Le 10 mars 2026, les douaniers de l’aéroport international Jomo-Kenyatta de Nairobi ont fait une découverte inattendue lors d’une inspection de routine. À la place de la drogue ou de la contrefaçon habituelle, ils ont trouvé une valise contenant plus de 2 200 fourmis vivantes, soigneusement conditionnées pour le voyage. Cet incident met en lumière un marché noir de plus en plus florissant, où des collectionneurs sont prêts à débourser des sommes considérables pour acquérir certaines espèces d’insectes.
EN BREF
- Plus de 2 200 fourmis vivantes saisies à Nairobi lors d’une inspection douanière.
- Le passager a été condamné à un an de prison et une amende d’un million de shillings kényans.
- Le trafic d’insectes représente un défi croissant pour les autorités en matière de biodiversité.
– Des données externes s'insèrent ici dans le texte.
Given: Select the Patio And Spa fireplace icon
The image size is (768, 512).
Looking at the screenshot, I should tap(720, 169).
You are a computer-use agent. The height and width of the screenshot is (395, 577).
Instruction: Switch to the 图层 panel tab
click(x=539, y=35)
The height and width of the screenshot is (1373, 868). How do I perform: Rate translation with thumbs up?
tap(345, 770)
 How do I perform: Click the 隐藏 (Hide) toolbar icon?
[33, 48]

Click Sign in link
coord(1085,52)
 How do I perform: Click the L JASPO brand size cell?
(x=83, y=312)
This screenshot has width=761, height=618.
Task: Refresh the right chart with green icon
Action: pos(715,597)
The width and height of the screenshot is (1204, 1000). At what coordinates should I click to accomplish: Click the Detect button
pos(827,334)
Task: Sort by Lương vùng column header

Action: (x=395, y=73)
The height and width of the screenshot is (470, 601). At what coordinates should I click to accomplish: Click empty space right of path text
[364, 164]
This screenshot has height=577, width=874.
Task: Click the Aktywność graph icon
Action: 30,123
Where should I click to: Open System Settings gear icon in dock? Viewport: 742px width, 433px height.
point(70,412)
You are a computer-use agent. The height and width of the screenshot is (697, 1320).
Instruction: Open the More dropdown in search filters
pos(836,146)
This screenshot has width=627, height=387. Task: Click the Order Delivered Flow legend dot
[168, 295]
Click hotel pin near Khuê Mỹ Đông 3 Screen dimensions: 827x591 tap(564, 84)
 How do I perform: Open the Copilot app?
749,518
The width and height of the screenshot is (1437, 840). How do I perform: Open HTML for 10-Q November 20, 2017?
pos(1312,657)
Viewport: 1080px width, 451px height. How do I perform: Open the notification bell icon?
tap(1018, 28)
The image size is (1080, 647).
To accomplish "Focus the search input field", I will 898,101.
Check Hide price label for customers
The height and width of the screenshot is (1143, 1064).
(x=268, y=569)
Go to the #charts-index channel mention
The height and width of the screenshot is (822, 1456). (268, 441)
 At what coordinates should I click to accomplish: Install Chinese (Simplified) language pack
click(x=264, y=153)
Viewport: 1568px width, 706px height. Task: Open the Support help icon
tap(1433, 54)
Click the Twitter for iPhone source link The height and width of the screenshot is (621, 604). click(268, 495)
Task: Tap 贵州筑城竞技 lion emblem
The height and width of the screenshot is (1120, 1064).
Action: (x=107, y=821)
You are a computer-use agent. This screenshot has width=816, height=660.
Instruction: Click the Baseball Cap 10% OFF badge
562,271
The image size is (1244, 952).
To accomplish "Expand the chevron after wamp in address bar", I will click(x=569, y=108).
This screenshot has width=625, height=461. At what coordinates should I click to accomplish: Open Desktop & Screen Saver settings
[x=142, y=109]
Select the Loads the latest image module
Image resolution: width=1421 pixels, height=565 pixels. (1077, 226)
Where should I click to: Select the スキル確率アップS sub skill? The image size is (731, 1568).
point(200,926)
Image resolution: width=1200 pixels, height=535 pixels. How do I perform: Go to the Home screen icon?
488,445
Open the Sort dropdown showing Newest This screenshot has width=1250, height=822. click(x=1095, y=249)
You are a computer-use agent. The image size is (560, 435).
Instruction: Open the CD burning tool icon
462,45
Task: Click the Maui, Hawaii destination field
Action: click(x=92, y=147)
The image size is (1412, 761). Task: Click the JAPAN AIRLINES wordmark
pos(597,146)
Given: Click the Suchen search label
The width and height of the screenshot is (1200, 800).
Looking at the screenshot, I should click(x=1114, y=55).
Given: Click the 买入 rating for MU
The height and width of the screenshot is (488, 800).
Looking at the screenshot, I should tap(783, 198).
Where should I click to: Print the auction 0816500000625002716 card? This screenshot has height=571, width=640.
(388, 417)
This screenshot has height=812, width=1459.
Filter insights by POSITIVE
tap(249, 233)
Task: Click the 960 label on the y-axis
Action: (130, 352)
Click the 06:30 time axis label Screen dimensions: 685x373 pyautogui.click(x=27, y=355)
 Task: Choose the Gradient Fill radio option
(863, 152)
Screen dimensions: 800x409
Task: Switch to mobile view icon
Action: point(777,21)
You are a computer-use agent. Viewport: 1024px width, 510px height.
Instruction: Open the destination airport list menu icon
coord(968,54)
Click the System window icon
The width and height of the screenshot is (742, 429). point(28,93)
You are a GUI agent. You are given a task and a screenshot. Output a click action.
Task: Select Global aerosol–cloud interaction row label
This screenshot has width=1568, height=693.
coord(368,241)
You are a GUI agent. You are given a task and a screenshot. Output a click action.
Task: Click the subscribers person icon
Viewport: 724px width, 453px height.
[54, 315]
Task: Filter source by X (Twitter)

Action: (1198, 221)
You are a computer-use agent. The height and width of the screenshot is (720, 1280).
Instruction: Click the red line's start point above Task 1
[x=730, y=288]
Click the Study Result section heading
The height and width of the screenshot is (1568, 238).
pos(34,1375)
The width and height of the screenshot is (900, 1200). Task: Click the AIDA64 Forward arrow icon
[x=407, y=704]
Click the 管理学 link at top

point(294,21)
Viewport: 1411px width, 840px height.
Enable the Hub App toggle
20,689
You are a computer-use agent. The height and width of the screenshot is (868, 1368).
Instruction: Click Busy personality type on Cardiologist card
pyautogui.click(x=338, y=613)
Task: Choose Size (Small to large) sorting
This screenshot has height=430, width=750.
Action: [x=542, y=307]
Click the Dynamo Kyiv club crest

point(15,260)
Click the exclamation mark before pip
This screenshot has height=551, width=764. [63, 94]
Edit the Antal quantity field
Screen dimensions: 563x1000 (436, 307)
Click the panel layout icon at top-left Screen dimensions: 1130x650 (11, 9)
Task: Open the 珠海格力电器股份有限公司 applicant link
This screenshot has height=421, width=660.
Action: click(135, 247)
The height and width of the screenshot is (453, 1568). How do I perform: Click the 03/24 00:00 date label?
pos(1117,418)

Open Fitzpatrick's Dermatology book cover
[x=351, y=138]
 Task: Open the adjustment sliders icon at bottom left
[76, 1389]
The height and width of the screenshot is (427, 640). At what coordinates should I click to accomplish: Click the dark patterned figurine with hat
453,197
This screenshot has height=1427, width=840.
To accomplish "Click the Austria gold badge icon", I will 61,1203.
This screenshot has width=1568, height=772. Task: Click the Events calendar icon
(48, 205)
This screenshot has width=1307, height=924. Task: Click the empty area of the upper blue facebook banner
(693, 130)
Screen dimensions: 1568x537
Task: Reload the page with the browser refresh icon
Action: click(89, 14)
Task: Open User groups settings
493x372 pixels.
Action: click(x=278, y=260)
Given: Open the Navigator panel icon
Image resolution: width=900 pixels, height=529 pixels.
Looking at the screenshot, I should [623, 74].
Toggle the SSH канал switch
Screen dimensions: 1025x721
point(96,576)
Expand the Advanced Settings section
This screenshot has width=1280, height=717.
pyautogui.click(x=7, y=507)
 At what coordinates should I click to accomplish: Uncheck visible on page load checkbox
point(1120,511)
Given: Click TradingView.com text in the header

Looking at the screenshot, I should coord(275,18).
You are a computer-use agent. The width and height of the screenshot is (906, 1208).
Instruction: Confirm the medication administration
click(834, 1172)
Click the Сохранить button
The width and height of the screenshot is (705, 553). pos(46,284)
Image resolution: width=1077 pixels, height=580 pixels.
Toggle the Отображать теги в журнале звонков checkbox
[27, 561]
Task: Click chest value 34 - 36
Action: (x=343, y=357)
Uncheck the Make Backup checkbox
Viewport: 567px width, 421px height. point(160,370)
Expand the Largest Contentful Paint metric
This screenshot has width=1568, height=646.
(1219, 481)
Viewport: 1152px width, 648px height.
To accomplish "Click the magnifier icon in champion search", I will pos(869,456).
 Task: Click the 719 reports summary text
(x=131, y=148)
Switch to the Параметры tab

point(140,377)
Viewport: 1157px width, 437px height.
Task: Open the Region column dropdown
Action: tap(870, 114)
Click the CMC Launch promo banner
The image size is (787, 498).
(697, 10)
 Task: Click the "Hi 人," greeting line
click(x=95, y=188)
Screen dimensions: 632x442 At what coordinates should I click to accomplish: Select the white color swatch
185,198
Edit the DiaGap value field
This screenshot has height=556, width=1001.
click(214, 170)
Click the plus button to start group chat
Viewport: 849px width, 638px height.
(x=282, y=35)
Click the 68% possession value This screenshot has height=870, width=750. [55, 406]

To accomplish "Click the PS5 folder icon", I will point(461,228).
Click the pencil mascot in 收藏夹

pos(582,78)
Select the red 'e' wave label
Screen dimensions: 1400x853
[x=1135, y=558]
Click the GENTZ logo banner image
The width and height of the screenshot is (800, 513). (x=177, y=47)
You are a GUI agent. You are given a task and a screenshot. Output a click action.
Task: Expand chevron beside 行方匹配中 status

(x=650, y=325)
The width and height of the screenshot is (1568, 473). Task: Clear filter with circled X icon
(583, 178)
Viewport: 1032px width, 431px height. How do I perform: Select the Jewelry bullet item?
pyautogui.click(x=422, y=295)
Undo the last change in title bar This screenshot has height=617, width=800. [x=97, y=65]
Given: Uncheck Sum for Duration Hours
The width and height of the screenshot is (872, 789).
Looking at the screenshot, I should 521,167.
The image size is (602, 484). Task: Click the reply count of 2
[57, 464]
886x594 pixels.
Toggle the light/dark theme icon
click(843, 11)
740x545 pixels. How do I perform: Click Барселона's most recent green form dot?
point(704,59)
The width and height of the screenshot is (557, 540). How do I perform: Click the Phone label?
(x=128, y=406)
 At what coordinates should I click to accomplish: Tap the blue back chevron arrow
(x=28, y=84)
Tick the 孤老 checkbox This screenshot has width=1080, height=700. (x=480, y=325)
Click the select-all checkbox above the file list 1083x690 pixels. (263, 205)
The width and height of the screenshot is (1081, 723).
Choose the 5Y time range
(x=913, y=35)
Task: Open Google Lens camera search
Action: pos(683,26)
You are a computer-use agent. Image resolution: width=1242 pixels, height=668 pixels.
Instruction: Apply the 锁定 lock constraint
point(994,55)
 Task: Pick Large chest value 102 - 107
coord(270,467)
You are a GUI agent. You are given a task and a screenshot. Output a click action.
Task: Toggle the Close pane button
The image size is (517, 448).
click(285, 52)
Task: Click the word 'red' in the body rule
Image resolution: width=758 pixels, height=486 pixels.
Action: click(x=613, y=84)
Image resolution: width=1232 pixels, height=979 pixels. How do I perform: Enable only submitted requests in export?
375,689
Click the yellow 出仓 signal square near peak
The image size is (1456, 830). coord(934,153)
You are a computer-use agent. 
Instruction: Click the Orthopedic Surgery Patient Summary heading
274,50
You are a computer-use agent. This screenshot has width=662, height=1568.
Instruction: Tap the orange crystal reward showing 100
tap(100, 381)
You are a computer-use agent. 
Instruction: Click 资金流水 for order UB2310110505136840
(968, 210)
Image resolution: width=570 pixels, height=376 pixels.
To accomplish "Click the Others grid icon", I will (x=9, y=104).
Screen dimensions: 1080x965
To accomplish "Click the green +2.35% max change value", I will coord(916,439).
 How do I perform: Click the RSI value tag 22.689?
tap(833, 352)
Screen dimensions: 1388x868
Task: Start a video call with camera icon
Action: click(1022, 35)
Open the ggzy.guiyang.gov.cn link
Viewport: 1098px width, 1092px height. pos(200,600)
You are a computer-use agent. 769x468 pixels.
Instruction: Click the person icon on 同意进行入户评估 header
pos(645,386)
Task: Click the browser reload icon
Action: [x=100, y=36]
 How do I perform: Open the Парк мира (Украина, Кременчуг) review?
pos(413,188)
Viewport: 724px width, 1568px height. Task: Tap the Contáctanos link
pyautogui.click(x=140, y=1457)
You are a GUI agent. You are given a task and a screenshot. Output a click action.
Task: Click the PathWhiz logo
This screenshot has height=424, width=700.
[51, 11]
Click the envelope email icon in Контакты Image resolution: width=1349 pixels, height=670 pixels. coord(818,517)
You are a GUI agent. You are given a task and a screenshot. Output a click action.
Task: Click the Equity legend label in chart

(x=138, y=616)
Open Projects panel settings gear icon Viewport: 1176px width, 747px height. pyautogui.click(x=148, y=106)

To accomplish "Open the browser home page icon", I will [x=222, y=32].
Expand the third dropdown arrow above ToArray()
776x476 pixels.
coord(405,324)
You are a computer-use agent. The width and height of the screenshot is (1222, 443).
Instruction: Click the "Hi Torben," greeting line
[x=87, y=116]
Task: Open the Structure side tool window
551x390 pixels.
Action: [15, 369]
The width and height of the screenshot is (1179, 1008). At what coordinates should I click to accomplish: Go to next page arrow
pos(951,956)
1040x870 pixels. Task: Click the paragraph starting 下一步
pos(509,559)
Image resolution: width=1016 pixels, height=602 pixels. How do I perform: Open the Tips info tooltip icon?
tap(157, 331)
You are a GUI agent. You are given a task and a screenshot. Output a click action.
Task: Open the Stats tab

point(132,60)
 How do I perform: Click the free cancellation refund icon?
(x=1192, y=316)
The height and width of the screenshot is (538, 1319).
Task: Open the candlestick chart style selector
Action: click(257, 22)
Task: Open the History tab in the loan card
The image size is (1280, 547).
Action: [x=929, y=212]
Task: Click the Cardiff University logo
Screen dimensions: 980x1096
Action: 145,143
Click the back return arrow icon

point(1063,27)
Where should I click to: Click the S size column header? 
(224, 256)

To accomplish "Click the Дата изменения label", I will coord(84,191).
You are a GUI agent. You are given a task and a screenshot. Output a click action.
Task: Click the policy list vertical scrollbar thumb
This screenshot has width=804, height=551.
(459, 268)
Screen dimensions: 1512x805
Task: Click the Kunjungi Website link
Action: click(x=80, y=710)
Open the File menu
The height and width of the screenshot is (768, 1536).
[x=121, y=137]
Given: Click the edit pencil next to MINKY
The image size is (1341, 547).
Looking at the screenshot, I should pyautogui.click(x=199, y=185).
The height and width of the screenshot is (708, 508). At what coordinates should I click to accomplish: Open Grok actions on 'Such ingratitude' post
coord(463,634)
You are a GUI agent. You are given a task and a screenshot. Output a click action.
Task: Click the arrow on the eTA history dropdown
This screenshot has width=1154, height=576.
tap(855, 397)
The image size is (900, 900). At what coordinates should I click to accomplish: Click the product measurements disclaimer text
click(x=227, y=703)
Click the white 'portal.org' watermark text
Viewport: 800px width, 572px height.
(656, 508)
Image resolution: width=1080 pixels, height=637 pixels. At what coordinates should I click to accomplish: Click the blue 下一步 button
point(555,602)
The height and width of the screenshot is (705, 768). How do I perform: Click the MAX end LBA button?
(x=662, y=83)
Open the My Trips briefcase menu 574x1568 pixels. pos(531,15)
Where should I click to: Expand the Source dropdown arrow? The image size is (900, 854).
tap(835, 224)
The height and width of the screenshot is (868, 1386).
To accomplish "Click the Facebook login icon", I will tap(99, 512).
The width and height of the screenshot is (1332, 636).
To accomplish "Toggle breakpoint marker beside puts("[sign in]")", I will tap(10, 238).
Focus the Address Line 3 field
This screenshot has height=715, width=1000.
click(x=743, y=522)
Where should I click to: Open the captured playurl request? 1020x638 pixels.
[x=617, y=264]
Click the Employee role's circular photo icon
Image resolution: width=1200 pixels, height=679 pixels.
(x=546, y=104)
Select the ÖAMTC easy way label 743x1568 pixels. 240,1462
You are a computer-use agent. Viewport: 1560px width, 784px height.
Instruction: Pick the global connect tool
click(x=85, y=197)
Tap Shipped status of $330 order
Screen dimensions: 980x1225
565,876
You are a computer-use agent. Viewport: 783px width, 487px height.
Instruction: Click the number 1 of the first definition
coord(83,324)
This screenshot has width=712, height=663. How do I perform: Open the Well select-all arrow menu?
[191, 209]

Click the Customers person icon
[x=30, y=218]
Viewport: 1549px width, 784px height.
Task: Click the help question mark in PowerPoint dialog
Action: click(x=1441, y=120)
Ce jour-là, le passager ne se distinguait en rien des autres voyageurs. Les agents des douanes effectuaient une vérification classique de ses bagages lorsqu’ils ont découvert des dizaines de contenants abritant une colonie entière de fourmis. Cette saisie a immédiatement suscité l’intérêt des autorités, car le trafic de fourmis, bien que surprenant, est en pleine expansion au Kenya.
Le 15 avril 2026, le passager, après avoir initialement plaidé non-coupable, a changé de stratégie et a reconnu les faits devant le tribunal. Il a été condamné à un an d’emprisonnement ferme, accompagné d’une amende d’un million de shillings kényans, soit environ 6 500 €. À l’issue de sa peine, il sera expulsé vers la Chine. Son avocat a cependant annoncé son intention de faire appel de la décision.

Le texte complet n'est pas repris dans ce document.